Another wonderful day spent with the Norbertine community! We left Brussels bright and early this morning and made the hour-and-a-half drive to the village of Averbode, home to the abbey of the same name.
Like the abbeys we’ve visited previously, Averbode has ancient roots; it was founded in 1135. The oldest remaining portion is the gatehouse, built at the end of the 14th century. The original church, and a large portion of the abbey, were destroyed in a lightning strike and subsequent fire in 1499.
Of the abbey’s newer structures (if centuries-old ones can be called that!) there are two 17th-century buildings that especially impressed me. One is a charming old wash house where the abbey’s laundry is done. It is completely original and dates to 1623. (see photo)
Even more striking is the abbey’s Baroque church, completed in 1672. The graceful curves of its entrance reminded me of the buildings in Brussels’ Grand Place. Those were home to businesses and guilds, however, while this was built for entirely different purposes.

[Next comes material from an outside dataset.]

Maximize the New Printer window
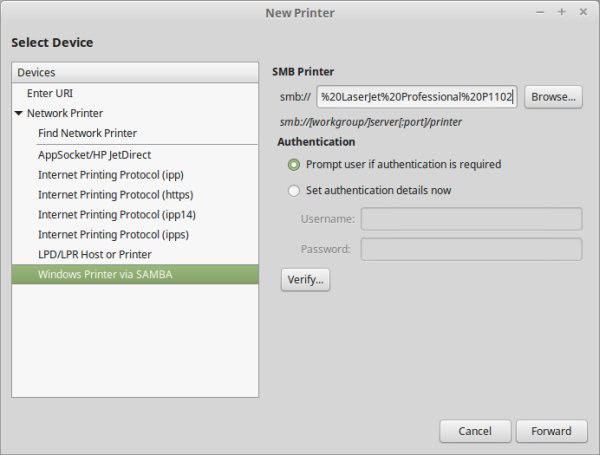Viewport: 600px width, 455px height. tap(561, 12)
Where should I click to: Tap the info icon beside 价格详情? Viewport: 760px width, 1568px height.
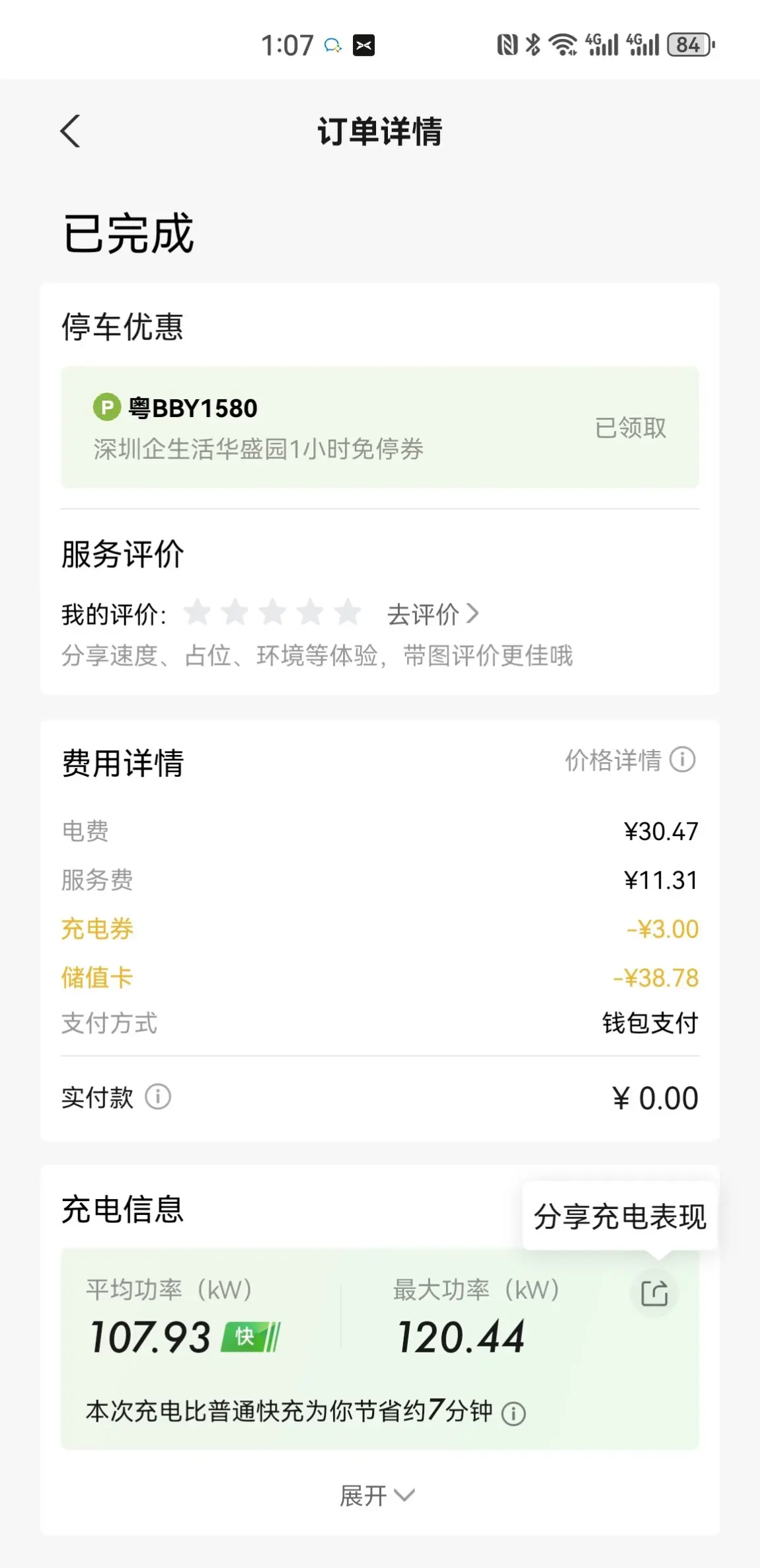point(683,760)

Which is not to say that the Norbertines don’t have business on their minds at least part of the time. Virtually all abbeys have undertaken various enterprises to support themselves through the centuries. Many (like the ones we visited in Tongerlo and Grimbergen) became renowned brewers; others established bakeries, or made cheese.
Averbode, beginning in the 19th century, distinguished itself as a printer. That business thrived for over 100 years, until just before the turn of this century, when modern technologies flexed their muscles and the printing business was sold.
As we toured the rest of the abbey, I was especially moved by a walk down the cloister hallways, so rich with the history of the place. Portraits of past abbots line the walls, a reminder to me of how enduring faith is. There is even history underfoot; tiled crosses inset into the floors mark the burial places of abbey Norbertines from centuries long past. You do feel part of something very ancient and sacred.
But this place is not only about the past. The Norbertine heritage is alive and well today, and all signs are that it will be tomorrow: our tour guide, Philip, is a Norbertine novice who will enter the priesthood in August.
After our trip to Averbode, we made our way to the beautiful city of Dinant, from which we will set out tomorrow for Leffe Abbey.